• _Task description_
Each entry below should be returned exactly as is, with the pictures removed.

• _Input data_
■ ■ ■ ■
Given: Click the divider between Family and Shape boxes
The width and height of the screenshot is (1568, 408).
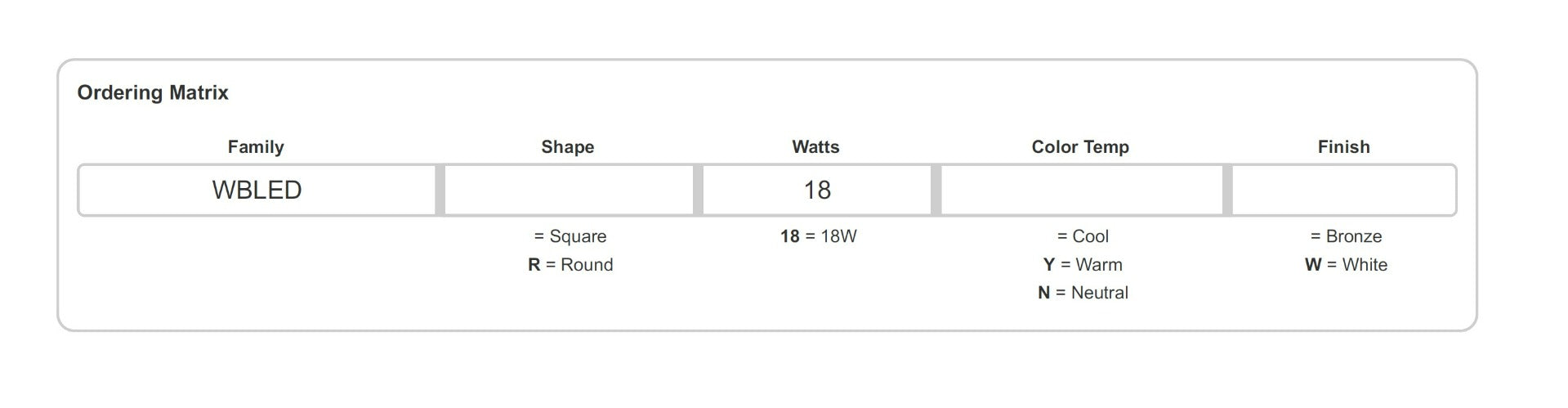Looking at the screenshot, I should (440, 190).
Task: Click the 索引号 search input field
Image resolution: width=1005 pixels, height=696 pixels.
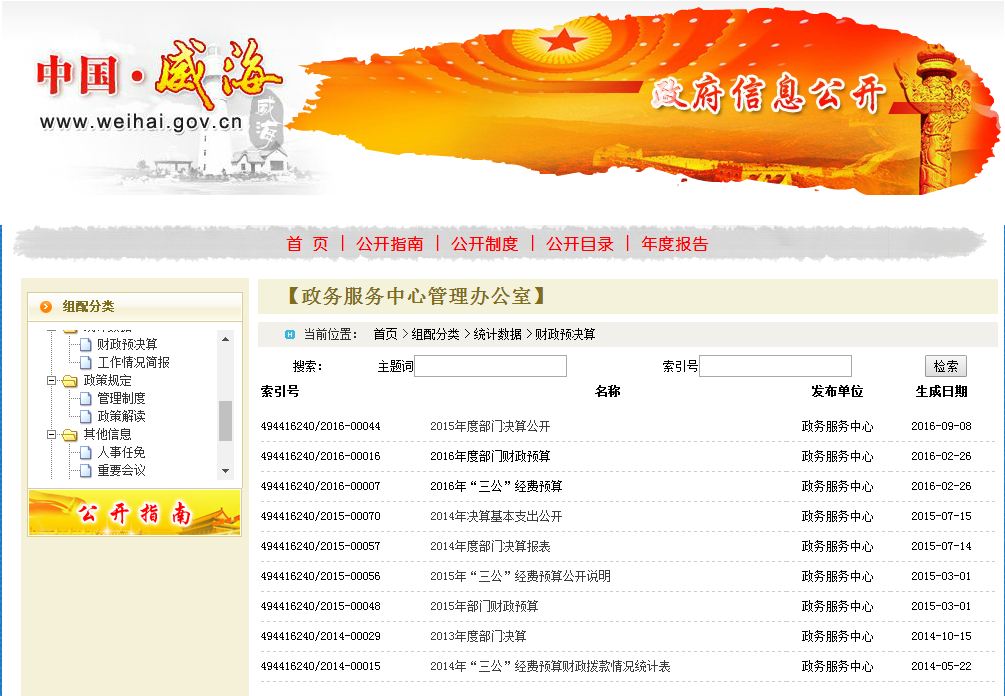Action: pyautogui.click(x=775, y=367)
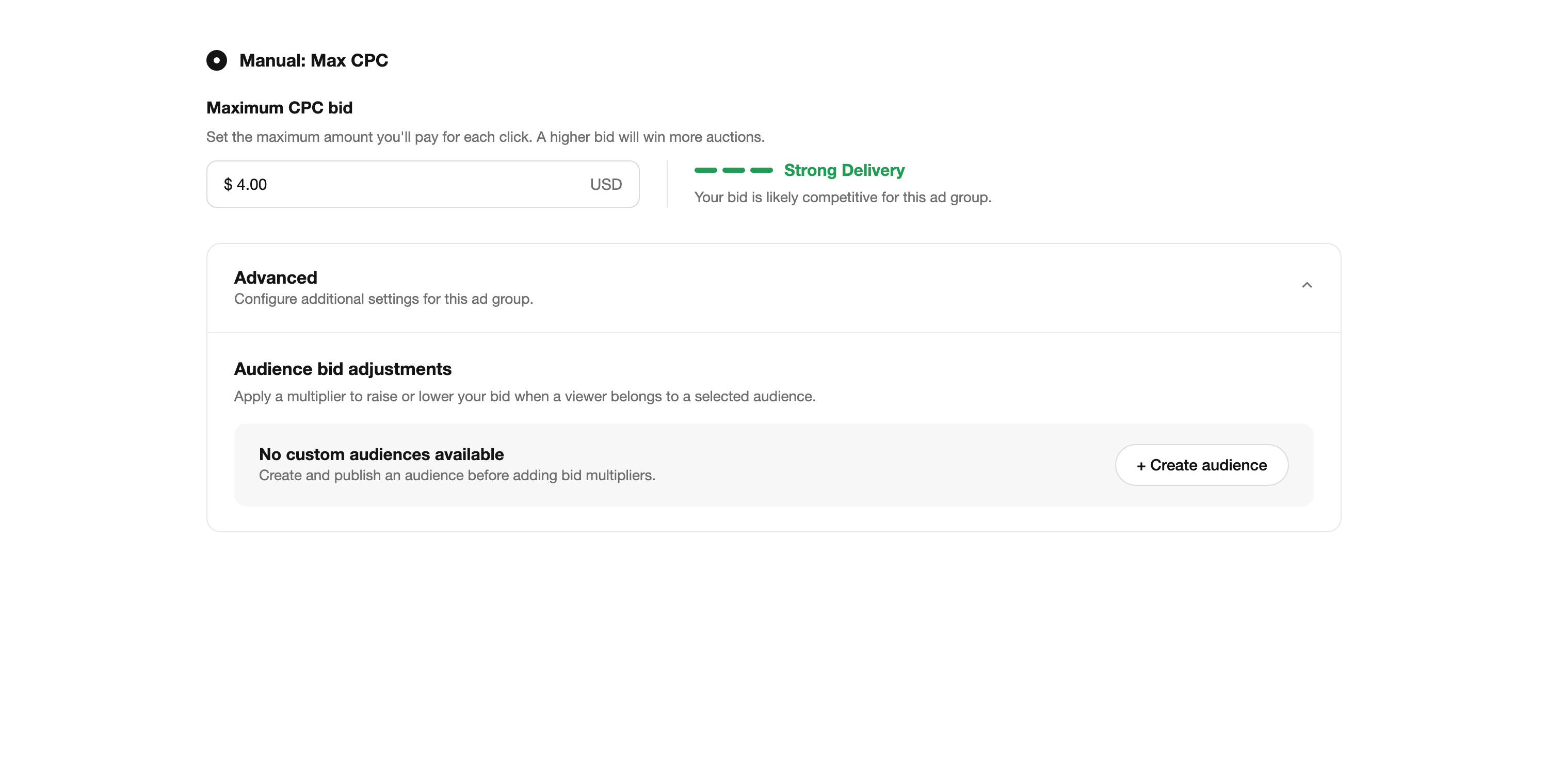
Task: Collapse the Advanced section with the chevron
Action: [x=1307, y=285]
■ ■ ■ ■
• _Solution to the problem_
Given: Click the divider between Family and Shape boxes
The width and height of the screenshot is (1568, 408).
Looking at the screenshot, I should (440, 190).
Task: Click the 索引号 search input field
Image resolution: width=1005 pixels, height=696 pixels.
Action: pyautogui.click(x=775, y=367)
Task: Collapse the Advanced section with the chevron
Action: [x=1307, y=285]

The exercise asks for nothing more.